• [EXERCISE OBJECTIVE]: Copy every line of the records below where the word "computer" occurs.

• [RECORDS SHOWN]:
>>>>>

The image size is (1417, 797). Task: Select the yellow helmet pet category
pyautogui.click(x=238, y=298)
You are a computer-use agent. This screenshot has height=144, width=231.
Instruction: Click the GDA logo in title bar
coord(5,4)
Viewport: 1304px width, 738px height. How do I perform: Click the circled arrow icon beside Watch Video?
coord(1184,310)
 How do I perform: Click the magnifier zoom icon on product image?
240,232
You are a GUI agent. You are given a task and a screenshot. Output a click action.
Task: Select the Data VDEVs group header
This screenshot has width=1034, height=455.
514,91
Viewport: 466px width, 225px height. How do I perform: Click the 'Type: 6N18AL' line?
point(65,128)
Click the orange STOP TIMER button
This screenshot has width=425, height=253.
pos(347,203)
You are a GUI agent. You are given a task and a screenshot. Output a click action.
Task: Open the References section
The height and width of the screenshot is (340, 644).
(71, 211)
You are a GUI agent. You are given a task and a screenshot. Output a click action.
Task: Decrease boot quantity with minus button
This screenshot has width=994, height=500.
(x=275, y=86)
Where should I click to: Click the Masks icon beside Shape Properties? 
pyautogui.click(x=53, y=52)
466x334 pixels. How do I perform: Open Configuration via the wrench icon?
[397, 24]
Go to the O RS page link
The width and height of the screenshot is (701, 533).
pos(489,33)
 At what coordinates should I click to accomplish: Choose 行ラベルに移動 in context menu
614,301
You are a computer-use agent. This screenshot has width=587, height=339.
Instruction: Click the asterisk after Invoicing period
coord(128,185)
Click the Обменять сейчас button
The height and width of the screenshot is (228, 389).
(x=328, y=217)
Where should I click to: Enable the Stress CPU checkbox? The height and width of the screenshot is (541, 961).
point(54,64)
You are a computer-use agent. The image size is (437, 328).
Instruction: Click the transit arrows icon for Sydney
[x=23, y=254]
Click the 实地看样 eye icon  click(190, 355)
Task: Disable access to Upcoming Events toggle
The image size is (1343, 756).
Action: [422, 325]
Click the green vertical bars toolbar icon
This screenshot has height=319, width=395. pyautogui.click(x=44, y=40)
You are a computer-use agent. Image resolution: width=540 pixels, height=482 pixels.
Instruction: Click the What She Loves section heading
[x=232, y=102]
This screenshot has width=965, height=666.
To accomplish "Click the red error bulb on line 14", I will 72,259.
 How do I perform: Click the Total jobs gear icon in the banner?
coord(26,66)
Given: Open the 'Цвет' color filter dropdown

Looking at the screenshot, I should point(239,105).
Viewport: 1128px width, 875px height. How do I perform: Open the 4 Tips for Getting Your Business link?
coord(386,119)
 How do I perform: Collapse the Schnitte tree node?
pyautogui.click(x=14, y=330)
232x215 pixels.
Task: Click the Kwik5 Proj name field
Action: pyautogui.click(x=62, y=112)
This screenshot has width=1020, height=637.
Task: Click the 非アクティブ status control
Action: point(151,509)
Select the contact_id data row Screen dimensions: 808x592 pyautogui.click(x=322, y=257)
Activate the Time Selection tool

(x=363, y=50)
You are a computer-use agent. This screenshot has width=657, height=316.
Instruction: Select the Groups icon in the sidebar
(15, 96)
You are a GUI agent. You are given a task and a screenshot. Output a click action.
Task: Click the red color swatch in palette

<<<<<

• [RESULT FOR THIS EXERCISE]:
You are a computer-use agent. This screenshot has height=144, width=231.
You are a computer-use agent. This screenshot has width=587, height=339.
You are a computer-use agent. The image size is (437, 328).
You are a computer-use agent. Image resolution: width=540 pixels, height=482 pixels.
You are a computer-use agent. This screenshot has width=657, height=316.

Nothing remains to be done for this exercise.